How to complete this task. The result is the exact lines from the one containing "You are a computer-use" through the final line of the entries; leave out the pictures.
----- Working data
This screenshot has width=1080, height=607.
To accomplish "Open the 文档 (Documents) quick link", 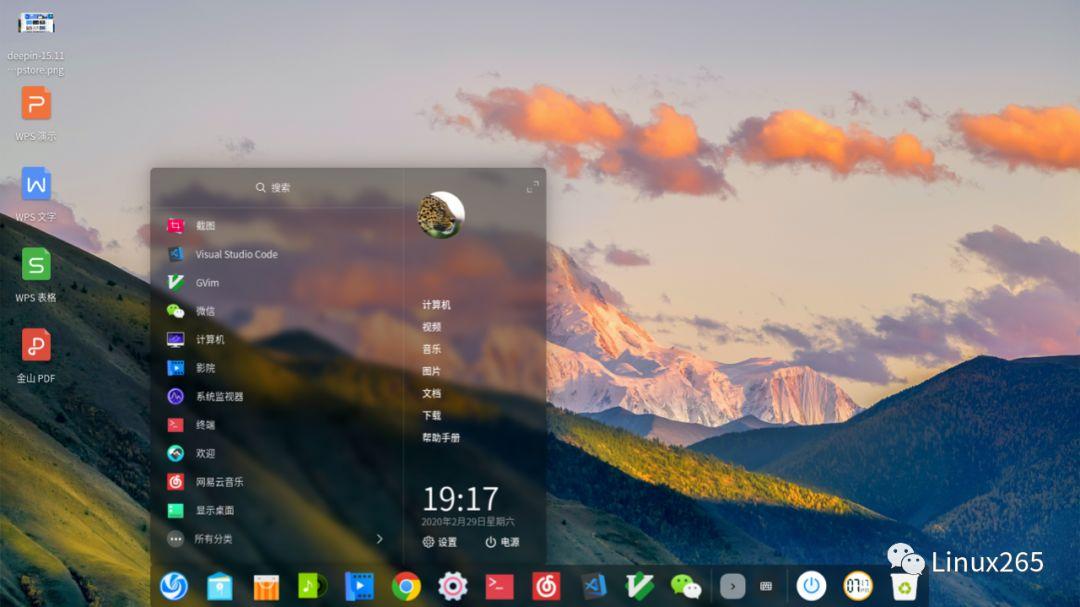I will (434, 393).
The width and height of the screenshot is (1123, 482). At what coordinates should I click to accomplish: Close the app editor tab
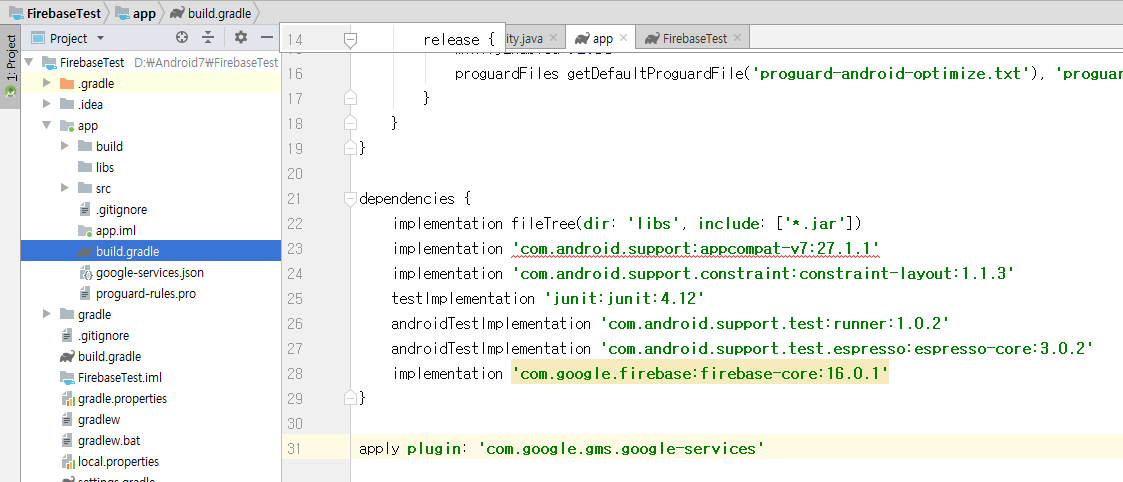pyautogui.click(x=623, y=38)
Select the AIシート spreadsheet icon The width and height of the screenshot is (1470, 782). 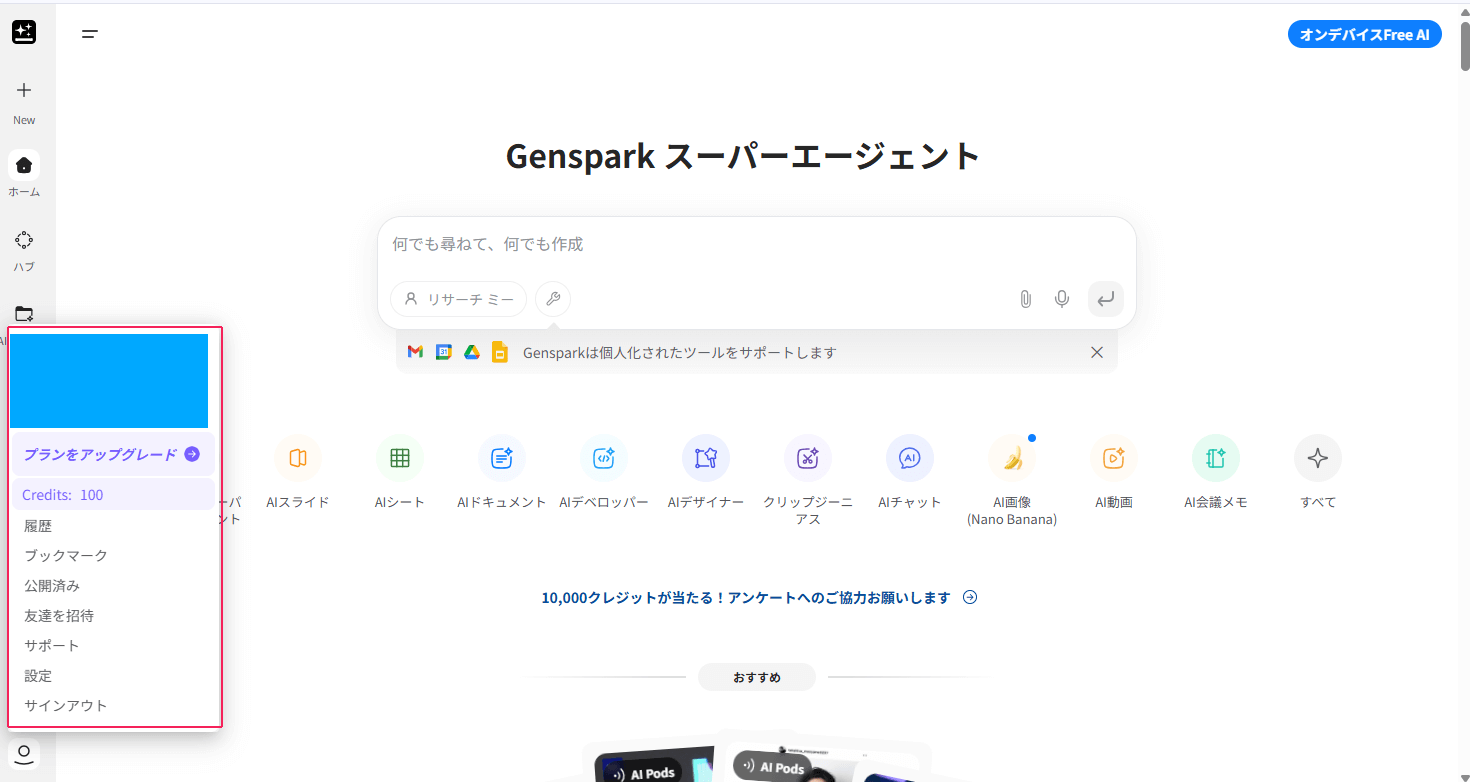(x=400, y=458)
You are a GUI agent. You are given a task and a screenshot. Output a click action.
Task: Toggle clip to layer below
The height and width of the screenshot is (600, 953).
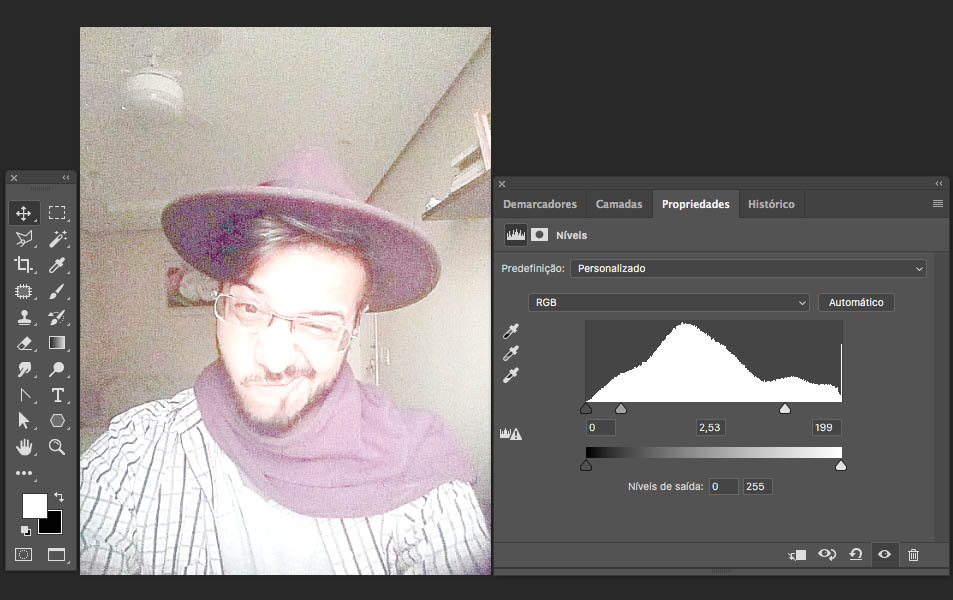pyautogui.click(x=797, y=554)
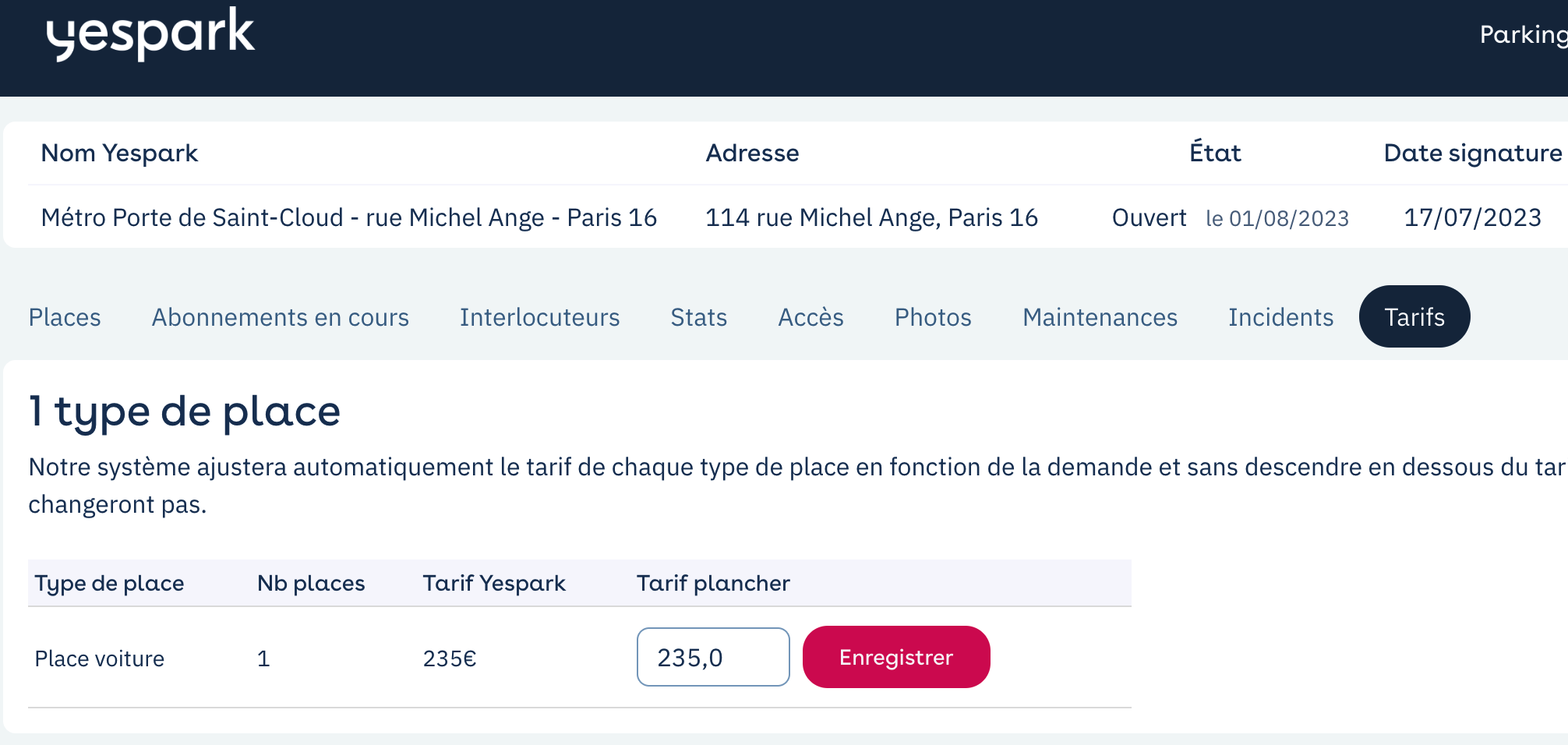Select parking name Métro Porte de Saint-Cloud
Screen dimensions: 1568x745
[349, 217]

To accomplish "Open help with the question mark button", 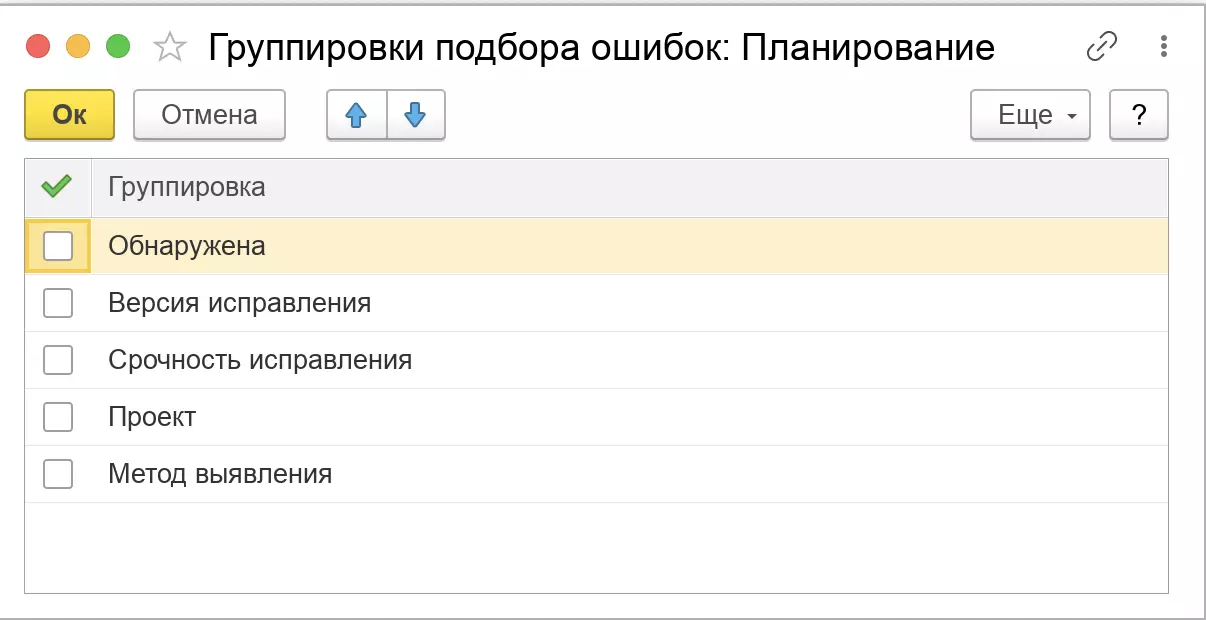I will click(x=1138, y=115).
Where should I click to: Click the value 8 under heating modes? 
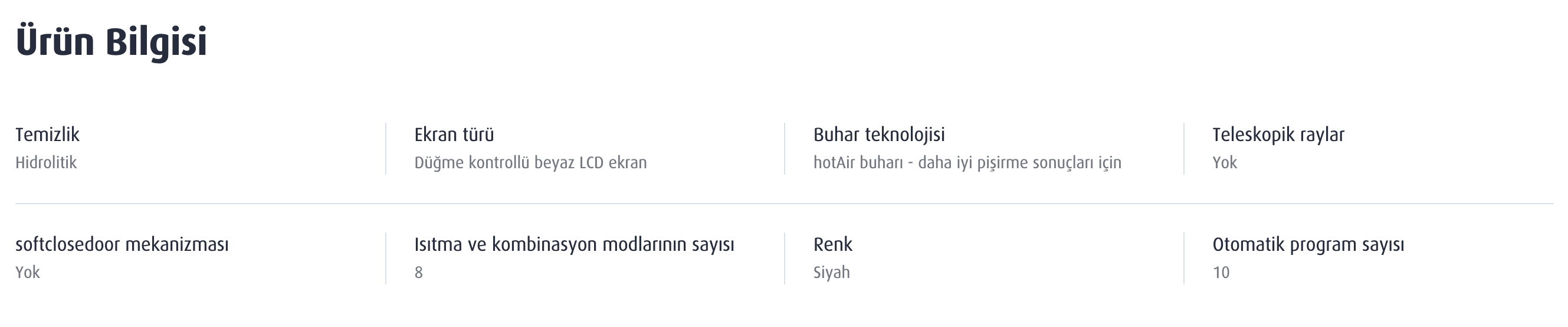point(419,272)
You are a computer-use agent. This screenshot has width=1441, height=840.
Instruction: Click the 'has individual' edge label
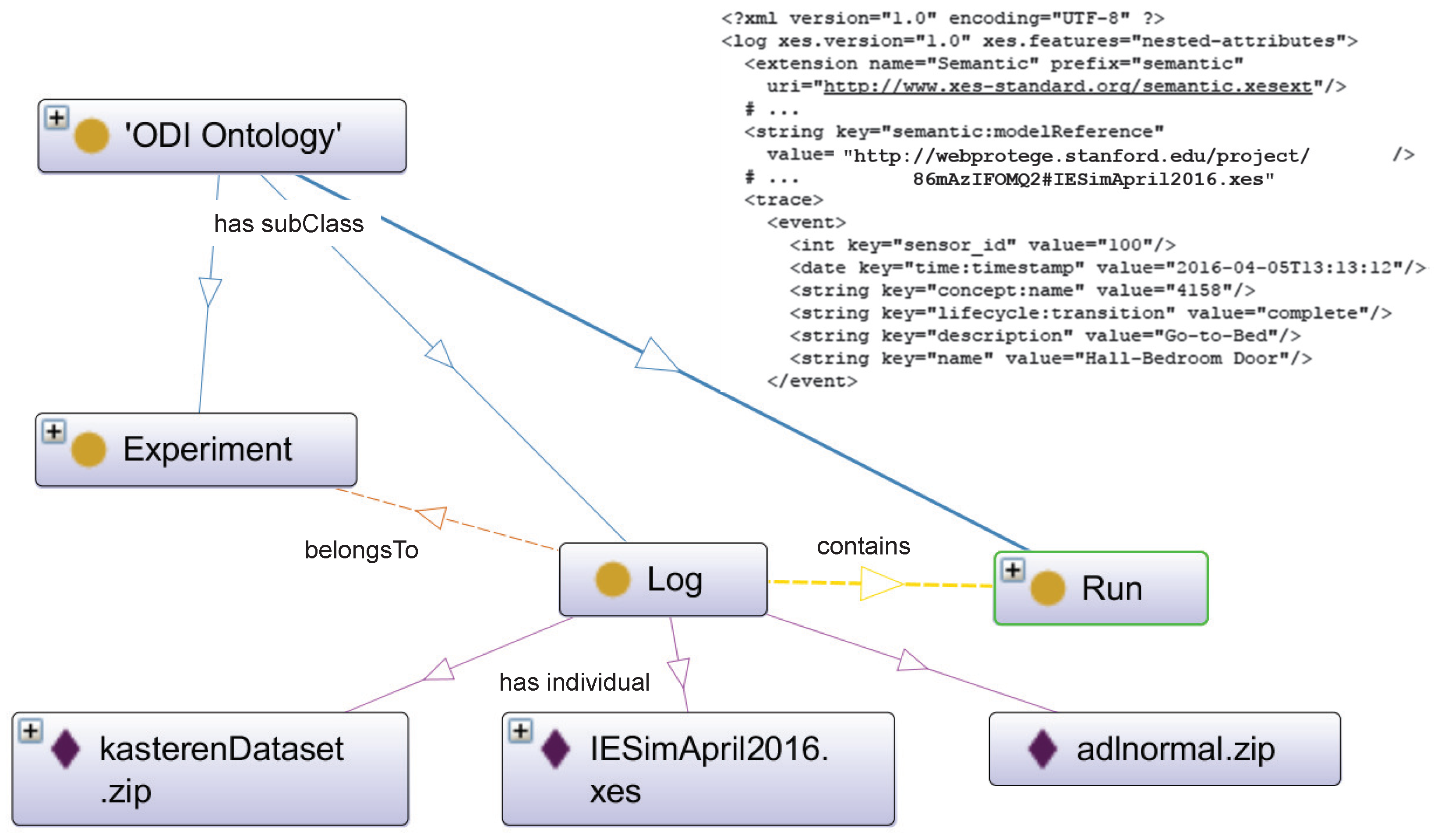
----------
Solution below.
You are a computer-use agent. This screenshot has width=1441, height=840.
Instruction: Click the 'has individual' edge label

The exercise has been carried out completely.